● **利用资料**
1: 根据关于宋拓《校花》的文章,OCAT背后是哪家企业?
2: 接着关于宋拓《校花》的这篇文章的结尾往下续写。

朴素的愤怒似乎可以被哲学地在思想中被解决,但是还有一种经济的愤怒就更加难以解决。宋拓的《校花》说得好听点叫无厘头作品,说得难听点叫流氓行动。其中的技巧上限就是耐心的质检员,没有太多创造性,没有任何超越性,在直觉的道德层面上如上所说又太不体面。唯一一点可疑的优势似乎是胆大,宋拓也总是强调一点:真实。我们来看一下BIE对宋拓的采访。

采访者表示宋拓没有权利给女孩打分(原文这里用的是“权力”其实不恰当),宋拓说他这个作品没有什么实际效果,他没什么权力,他认为权力是高压,是不让别人说话,他这个作品没有不让别人说话。采访者又表示宋拓是有权力的,因为他被看到了,被展览了(言下之意就是没有权力展览的人被衬托着沉默了)。宋拓就说:“那我怎么办呢?可是我觉得我还有把真相说出来的权利。我觉得说真话是特别骄傲的事情,真的。”(注意这里权力和权利的变化。第二个回答中,被指责有权力的宋拓反而要去援引一种权利,俨然变成了一位弱者)采访者还说可能会把宋拓写得很恶心,宋拓就说可以把自己写得恶心,人都恶心,还说:“但不能是假恶心,一定要是真心地恶心我才行。”

我相信宋拓对于真诚的要求,所以他在这个作品中一定要大胆地把流氓做到最赤裸。但是这种赤裸的流氓行动是任何一个能够获得社会认可并获得社会资本的体面人都不能光明正大地做的。OCAT背后是华侨城,根据百度,那是隶属于国务院国资委管理的大型国有中央企业,其在明面上肯定都是由体面人组成的(暗地里的勾心斗角暂且不论)。OCAT这么一个有头有脸的机构,以一种近乎殖民主义的猎奇心态,资助、保护并展示了宋拓的流氓无产者的行动。本该坚决分隔的伟大光荣正确与低贱猥琐错误却媾在了一起,这是怎么发生的?冠冕堂皇点可以说是监管不力,让卑鄙小人钻了空子,阴谋论点也可以说是上等人想实现一些自己想做又不敢做/做不出的,就养一些人去各种尝试。这一点我就不在这里展开了。总之,上等人出于猎奇其实不是很容易被激怒,但是无产者可是太容易被无产者激怒了。(安德烈·马劳说在无产阶级起义的时候最好有别人控制他们的火力,因为他们会坦克乱甩,这样革命就白干了。)经济的愤怒至少可以得到一种解释:“为什么这个低技术无道德的人耍流氓就可以受到高等人的青睐,道德且脚踏实地的我怎么就不能?”——这的确是一种经济上的不公,于是改良派(作为揭穿艺术的骗术的那个小孩)就要求高等人及其手下反省,激进派就革高等人及其手下的命(直接自己做皇帝)。

我再大致从唯物主义的角度分析一下《校花》的现实效果:(我没有现场看过,而且OCAT撤了这个作品所以也没机会了,这里只是结合我对其大体观念和形式的了解,不过网上评论的人们又有哪个确实看过《校花》的内容呢?这大体上是一个意识形态的整体。)

● **相关数据**
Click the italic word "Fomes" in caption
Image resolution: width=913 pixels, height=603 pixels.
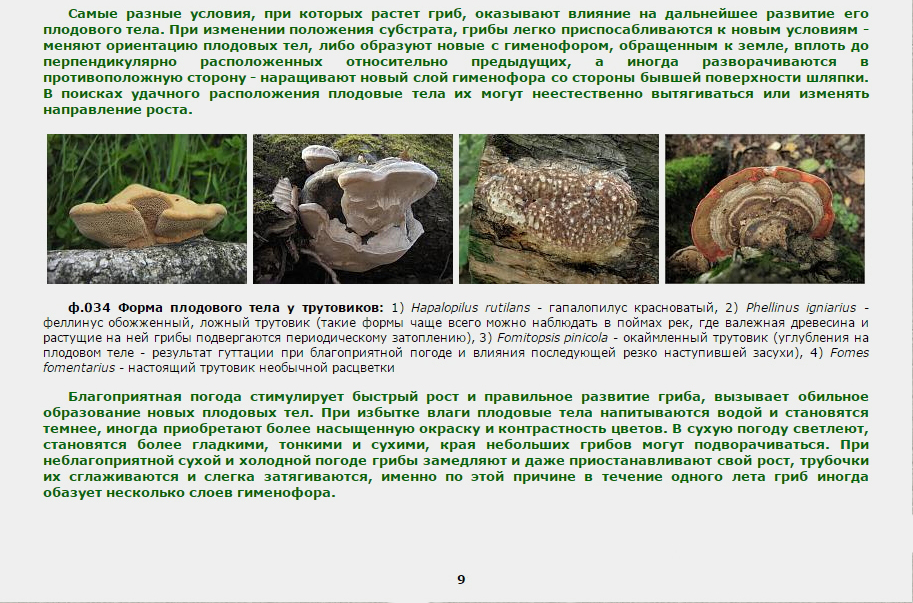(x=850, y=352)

...

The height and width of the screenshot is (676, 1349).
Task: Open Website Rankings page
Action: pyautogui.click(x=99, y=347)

● **答案部分**
1: 华侨城。

2:
  1. 被拍的女生及他们的熟人会不会去看、看到并认出这首先就是一个疑问,据截图有些是很模糊的,有些几乎都看不到脸,亲自受伤的可能性其实不高。
  2. 将来会和这些女生产生各种关系的人看了这个作品的之后是否会记住某个人并对她有格外的坏印象或作出不好的事情呢?一个人对待另一个人的方式可不是这个作品能够改变的,这么说反而太抬举宋拓了。因此由于《校花》间接受伤的可能性也不高。
  3. 与被拍女生共情的人们(也许这其中也包括了部分被拍女生)遭受的痛苦和愤怒是确凿的。
  4. 潜在的猥琐男会跟风学习类似举动吗?这是有可能的,因为猥琐男是毫无下限的,甚至会觉得这也许是一件值得骄傲的事呢。你看不是还被美术馆展览了吗?所以《校花》对社会风气还是有一定败坏的潜力的。
  5. 当代艺术名声进一步败坏。
  6. 中国互联网环境下的男女对立进一步加剧(虽然没有《校花》应该也会持续加剧)。
  7. 宋拓求锤得锤,非常自恰,他应该喜欢,很真。

总结一下,宋拓的《校花》,其自身是不能带来任何救赎的,因而在我看来不是艺术。但是比起义愤,一种普遍的悲哀是更合适的情感,原因在开头的引文里已经讲到了。我们怎么才能获得救赎?或许可以等待一个上帝。或者总是渎神的我们应该首先拒绝一整个《皇帝的新衣》——一种有关真实的辩证法。

附:还有两个比较有趣的事实我最后提一提。一是《校花》是十年前做的,19年当时的“进步”(应该吧?或者说它们是混乱中立?)媒体“BIE别的女孩”采访了宋拓,采访是有一定的内容的,对话是能有一定的展开的。两年过去了,如果今天再让BIE开题,宋拓还能被选择对话吗?而那篇采访似乎已经可以归入保守男权阵容了。二是李维伊是我的朋友圈和关注的人里面唯一一个在这件事发酵的时候多少为宋拓说了一点点话的,她说宋拓是友军,坚持认为宋拓做的是艺术。我一直只是觉得宋拓无厘头和油腔滑调,也并不上心这件事,但是李维伊的坚持和之后网友和她的交流让我很好奇,于是就思考了一下。我不认为宋拓做的是艺术,但是我感谢李维伊的一种直觉(抑或是训练出来)的坚持。她和一些能够对话的网友进行的沟通是有效的,是我们最需要的东西。